Among the lines below, which ones contain the word "toolbar"? Copy every such line.
*** PROVIDED RECORDS ***
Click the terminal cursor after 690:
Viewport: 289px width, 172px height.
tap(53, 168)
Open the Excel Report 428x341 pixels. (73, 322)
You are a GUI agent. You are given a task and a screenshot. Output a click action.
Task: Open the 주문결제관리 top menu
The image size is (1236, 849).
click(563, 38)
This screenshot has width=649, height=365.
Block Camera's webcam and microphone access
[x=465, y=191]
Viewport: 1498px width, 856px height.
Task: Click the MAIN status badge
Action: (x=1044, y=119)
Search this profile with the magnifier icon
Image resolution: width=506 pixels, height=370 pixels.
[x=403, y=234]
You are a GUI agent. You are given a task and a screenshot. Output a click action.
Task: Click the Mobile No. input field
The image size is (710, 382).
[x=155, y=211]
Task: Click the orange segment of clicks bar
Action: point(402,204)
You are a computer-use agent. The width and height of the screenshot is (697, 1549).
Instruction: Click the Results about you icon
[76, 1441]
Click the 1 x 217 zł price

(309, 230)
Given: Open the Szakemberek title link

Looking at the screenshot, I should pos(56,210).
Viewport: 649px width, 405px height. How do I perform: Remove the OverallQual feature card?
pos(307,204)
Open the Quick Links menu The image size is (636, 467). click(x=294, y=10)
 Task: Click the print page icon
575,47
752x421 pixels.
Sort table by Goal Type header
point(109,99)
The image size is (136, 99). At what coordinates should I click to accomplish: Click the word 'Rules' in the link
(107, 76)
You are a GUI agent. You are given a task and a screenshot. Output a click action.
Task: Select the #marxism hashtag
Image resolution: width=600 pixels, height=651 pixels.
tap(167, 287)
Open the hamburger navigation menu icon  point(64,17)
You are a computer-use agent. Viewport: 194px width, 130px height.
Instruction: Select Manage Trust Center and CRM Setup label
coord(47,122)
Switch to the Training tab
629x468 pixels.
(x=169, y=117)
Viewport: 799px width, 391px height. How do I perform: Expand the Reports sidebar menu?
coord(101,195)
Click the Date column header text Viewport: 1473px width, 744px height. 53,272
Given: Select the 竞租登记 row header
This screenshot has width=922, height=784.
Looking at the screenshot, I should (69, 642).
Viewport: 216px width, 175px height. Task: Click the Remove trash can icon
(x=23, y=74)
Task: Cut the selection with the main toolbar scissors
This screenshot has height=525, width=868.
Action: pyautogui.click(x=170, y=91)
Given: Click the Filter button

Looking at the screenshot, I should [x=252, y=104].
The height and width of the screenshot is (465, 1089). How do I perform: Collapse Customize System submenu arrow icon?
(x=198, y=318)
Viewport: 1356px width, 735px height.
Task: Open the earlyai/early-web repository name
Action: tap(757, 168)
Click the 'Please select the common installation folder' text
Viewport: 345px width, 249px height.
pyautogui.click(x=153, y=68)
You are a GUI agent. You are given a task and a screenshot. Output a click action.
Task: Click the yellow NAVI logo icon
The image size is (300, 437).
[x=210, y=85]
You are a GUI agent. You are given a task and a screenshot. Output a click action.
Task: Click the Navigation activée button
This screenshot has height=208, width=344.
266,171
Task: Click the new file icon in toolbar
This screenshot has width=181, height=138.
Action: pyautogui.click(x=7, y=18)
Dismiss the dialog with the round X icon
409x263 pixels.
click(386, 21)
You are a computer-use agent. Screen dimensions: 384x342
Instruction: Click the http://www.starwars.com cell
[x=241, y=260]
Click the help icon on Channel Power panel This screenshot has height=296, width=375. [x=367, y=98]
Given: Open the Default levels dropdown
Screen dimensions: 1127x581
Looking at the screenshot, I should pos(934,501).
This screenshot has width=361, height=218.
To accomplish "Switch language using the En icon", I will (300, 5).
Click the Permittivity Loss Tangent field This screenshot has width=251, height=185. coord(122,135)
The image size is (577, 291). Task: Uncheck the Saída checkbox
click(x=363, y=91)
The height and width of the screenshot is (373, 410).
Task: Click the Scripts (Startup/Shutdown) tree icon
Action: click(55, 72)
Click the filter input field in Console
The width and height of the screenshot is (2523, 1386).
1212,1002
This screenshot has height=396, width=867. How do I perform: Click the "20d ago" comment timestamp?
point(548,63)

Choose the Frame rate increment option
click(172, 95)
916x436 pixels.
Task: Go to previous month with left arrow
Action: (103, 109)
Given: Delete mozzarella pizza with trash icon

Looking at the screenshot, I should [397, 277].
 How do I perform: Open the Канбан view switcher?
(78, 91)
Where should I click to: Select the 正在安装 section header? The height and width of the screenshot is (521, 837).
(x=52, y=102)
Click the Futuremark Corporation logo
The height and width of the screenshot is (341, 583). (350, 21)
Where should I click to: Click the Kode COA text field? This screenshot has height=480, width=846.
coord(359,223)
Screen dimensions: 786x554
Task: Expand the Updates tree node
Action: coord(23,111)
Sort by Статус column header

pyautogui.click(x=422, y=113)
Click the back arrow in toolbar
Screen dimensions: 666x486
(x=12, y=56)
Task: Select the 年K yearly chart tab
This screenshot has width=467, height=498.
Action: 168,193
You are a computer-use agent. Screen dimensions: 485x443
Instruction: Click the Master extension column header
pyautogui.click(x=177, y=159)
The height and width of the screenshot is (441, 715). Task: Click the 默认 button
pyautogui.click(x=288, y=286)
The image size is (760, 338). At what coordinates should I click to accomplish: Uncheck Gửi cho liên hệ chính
*** End of PROVIDED RECORDS ***
* YOUR SOLUTION *
Task: Cut the selection with the main toolbar scissors
Task: Click the new file icon in toolbar
Click the back arrow in toolbar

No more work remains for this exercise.